** Opening MATERIAL PROVIDED block **
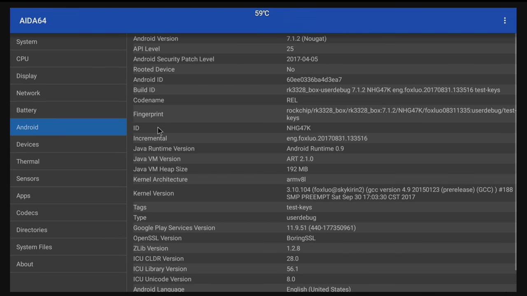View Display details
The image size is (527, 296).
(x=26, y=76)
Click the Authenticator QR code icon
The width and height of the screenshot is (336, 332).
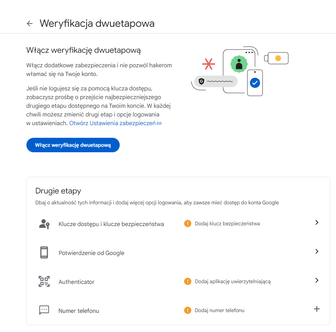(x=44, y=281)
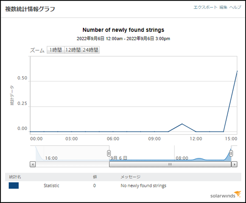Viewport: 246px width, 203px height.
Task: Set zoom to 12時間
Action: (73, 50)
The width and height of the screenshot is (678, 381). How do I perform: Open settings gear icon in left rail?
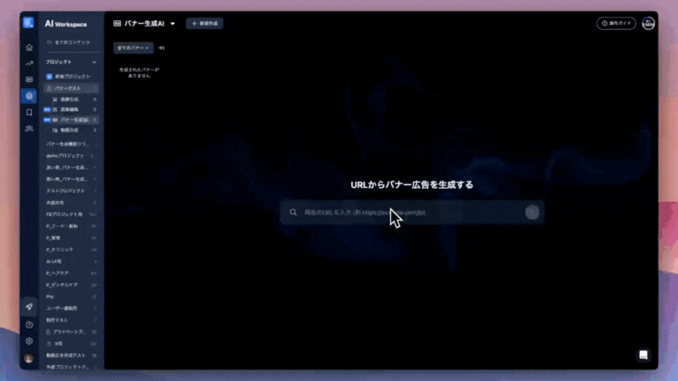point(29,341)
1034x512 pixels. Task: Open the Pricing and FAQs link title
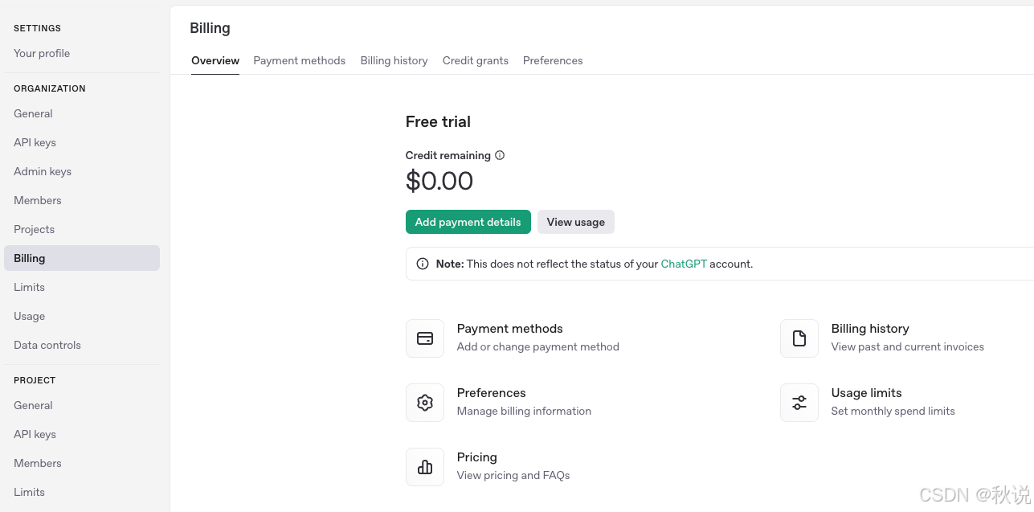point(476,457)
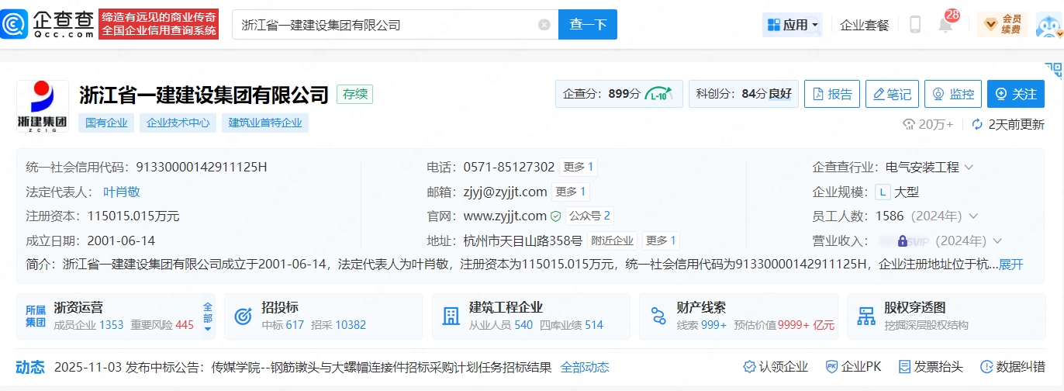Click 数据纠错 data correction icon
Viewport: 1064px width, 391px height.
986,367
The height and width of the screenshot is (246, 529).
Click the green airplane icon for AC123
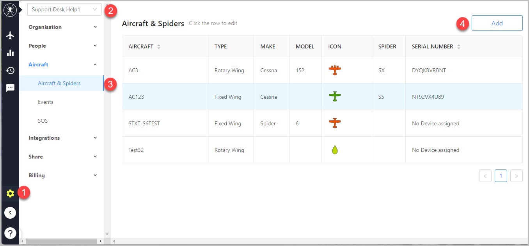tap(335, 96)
** Closing MATERIAL PROVIDED block **
▶ PROBLEM TO SOLVE:
Using the records above, repeat exactly the run of lines that starts with the line with "The width and height of the screenshot is (678, 381)." and goes on through the line with "The height and"; omit each picture.

▶ TASK SOLUTION:
The width and height of the screenshot is (678, 381). How do I perform: Open settings gear icon in left rail?
point(29,341)
1034x512 pixels. Task: Open the Pricing and FAQs link title
point(476,457)
Click 数据纠错 data correction icon
Viewport: 1064px width, 391px height.
986,367
The height and width of the screenshot is (246, 529).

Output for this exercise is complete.